JOURNAL ARTICLE

The Frey procedure for chronic pancreatitis secondary to pancreas divisum

Sam G Pappas, Charles H C Pilgrim, Rebecca Keim, Rachel Harris, Stuart Wilson, Kiran Turaga, Susan Tsai, Kulwinder Dua, Abdul Khan, Young Oh, T Clark Gamblin, Kathleen Christians
JAMA Surgery 2013, 148 (11): 1057-62
24005579

IMPORTANCE: Pancreas divisum is an uncommon congenital anomaly that may result in chronic pancreatitis (chronic pancreatitis secondary to pancreas divisum [CPPD]) and intractable pain. We evaluated the role of the Frey procedure in the management of patients with pain related to CPPD as compared with patients with chronic pancreatitis secondary to alcohol (CPA) or idiopathic causes (ICP).

OBJECTIVE: To review our experience with the Frey procedure for the management of chronic pancreatitis related to pancreas divisum.

DESIGN: This was a 2-year institutional retrospective of patients undergoing the Frey procedure for chronic pancreatitis related-pain from April 2008 to June 2010.

SETTING: Academic tertiary care referral center.

PARTICIPANTS: A consecutive sample of 14 patients undergoing the Frey procedure for chronic pancreatitis and disease-related intractable pain. We sought to examine the utility of the Frey procedure in patients with CPPD as compared with CPA and ICP.

INTERVENTION: The Frey procedure.

MAIN OUTCOMES AND MEASURES: Perioperative outcomes and postoperative narcotic requirement were compared among patient groups.

RESULTS: Fourteen patients underwent the Frey procedure.
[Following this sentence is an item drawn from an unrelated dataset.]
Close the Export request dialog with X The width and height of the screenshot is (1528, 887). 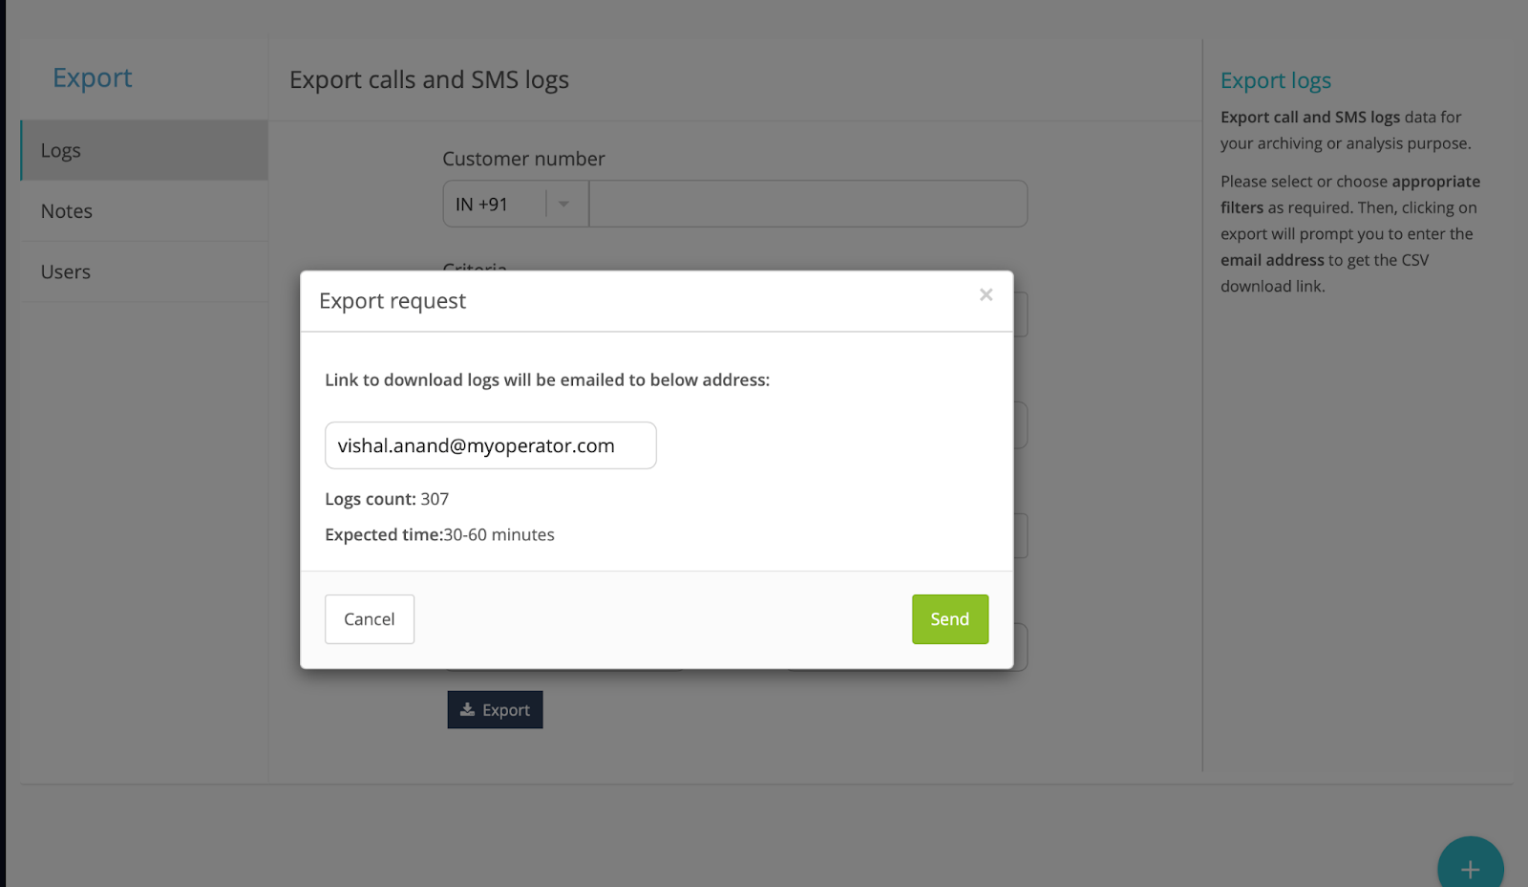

The etiology of the disease was pancreas divisum in 6 patients, alcohol in 5, and idiopathic in 3. The most common indication for surgery was intractable pain, and all patients had undergone endoscopic retrograde cholangiopancreatography for attempted relief in the past. There were no statistically significant differences in median operative time (263 minutes), intraoperative blood loss (425 mL), median length of stay (9.5 days), or rate of morbidity (21%) between the 3 etiologies. Two-thirds of patients required less or no opioid at follow-up, although follow-up was significantly longer for CPPD and ICP than CPA (median, 249, 259, and 42 days, respectively; P < .02).

CONCLUSIONS AND RELEVANCE: In this series, outcomes for patients with CPPD treated with the Frey procedure were equivalent to those treated for CPA. Patients with pancreas divisum and a dilated pancreatic duct may be ideally suited for this surgical strategy. The potential advantage of this approach over minor duct sphincteroplasty and lateral pancreaticojejunostomy is the removal of the fibrotic tissue of the head of the pancreas, thought to be the epicenter of pain in this condition. The benefits over resection alone include a more extensive ductal drainage procedure.